Posted: 12:54 PM, Oct 14, 2018
Updated: 2018-10-14 18:54:04Z

Boise State University plans to tear down four midcentury houses between University Drive and Boise Avenue and replace them with grass, raising concerns among neighbors about the university’s long-term plans.

The four now-empty homes, each with two or three bedrooms and less than 1,400 square feet of space, were built between 1951 and 1961. Boise State bought them between 2008 and 2012 and used them as rental units for visiting professors, staff members, students, and other renters, according to the Idaho Statesman.

The houses are west of the university’s Lincoln Recreation Field and south of the Honors College and Sawtooth Hall student housing. The four homes have deteriorated to the point that it isn’t worth spending money to maintain them anymore, BSU spokesman Greg Hahn said.

Ed McLuskie, a retired communications professor, said the university should reconsider. He said the demolitions will erode the neighborhood.

“My view — and it’s the view of residents that I know — is that these houses could still be rehabbed,” said McLuskie, who lives on nearby Verna Lane.

The four houses that Boise State University is looking to demolish are marked with black outlines. The map mistakenly shows open space where a house actually stands next to the outlined home at far left.

The university did not contemplate selling the homes, either to see if someone else was willing to rehabilitate them or to raze them and build anew, Hahn said. “That wasn’t considered since that area is in the university’s long-term master plan as a place where growth and expansion may one day occur,” he said

Boise State owns 10 of the 21 homes along Potter, including the one at Potter and Oakland.
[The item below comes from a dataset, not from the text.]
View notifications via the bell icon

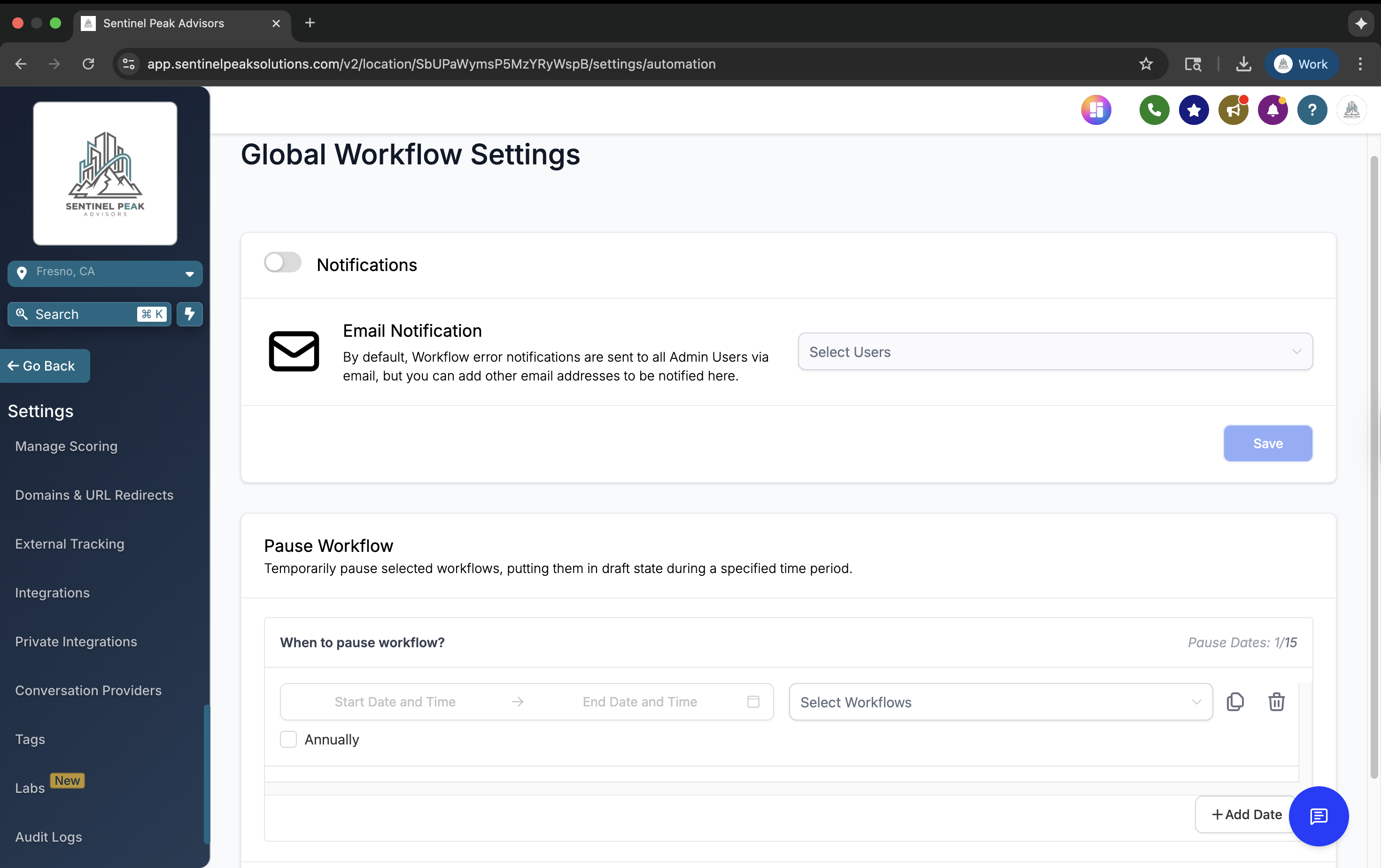(1272, 109)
Ownership gives the university a head start if it decides to expand the campus south.

“The university does need some housing options for new faculty and administrators, as well as visiting professors and others,” Hahn said. “But, in general, the university evaluates opportunities to buy properties that could one day be in areas in or near potential future expansion — even if that decision may not ultimately come for many decades.”

Two houses are next to each other on the north side of West Potter Drive, with a third two doors farther west. The fourth house is across the street at the corner of Potter and South Oakland Avenue.